_LIST OF TASKS_.
A) In the article on harm reduction and smoking, who is named as president of FPMPAM?
B) Set down the part of the article on harm reduction and smoking that begins at the words "AMAM and FPMPAM" and stops after the words "president of FPMPAM.".

_DOCUMENT SEGMENT_.

KUALA LUMPUR, May 17 – The Addiction Medicine Association Malaysia and the Federation of Private Medical Practitioners’ Associations Malaysia (FPMPAM), the national body representing doctors in private practice in Malaysia, has once again urged the Ministry of Health (MOH) to consider the science of harm reduction to reduce smoking prevalence instead of just pushing for harsh policies such as the generation endgame (GEG).
AMAM and FPMPAM made this call after concluding their two-day Joint Scientific Meeting, where data on harm reduction was shared and discussed amongst medical practitioners in Malaysia.
“In our experience with engaging with smokers, we have learnt that many want to quit, but do not have the right support or tools to aid their journey. We are also cognisant of the fact that smokers who are not ready to quit or insistent on a cigarette will find access to the products they need by any means necessary,” said Dr Steven Chow, president of AMAM, and Dr Shanmuganathan Ganesan, president of FPMPAM.
“Given these insights, we believe that smokers need a more supportive approach, not one that is focused mainly on prohibition, if we want to reduce the incidence of smoking in Malaysia.

_GIVEN INFORMATION_.
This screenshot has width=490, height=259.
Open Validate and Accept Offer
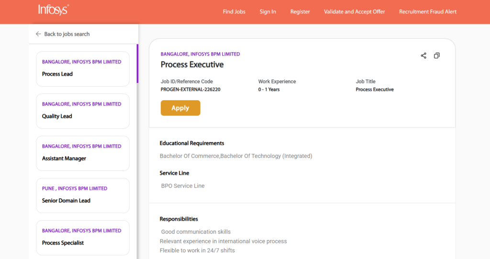[x=354, y=11]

_SOLUTIONS BY TASK_.
A) Dr Shanmuganathan Ganesan

B)
AMAM and FPMPAM made this call after concluding their two-day Joint Scientific Meeting, where data on harm reduction was shared and discussed amongst medical practitioners in Malaysia.
“In our experience with engaging with smokers, we have learnt that many want to quit, but do not have the right support or tools to aid their journey. We are also cognisant of the fact that smokers who are not ready to quit or insistent on a cigarette will find access to the products they need by any means necessary,” said Dr Steven Chow, president of AMAM, and Dr Shanmuganathan Ganesan, president of FPMPAM.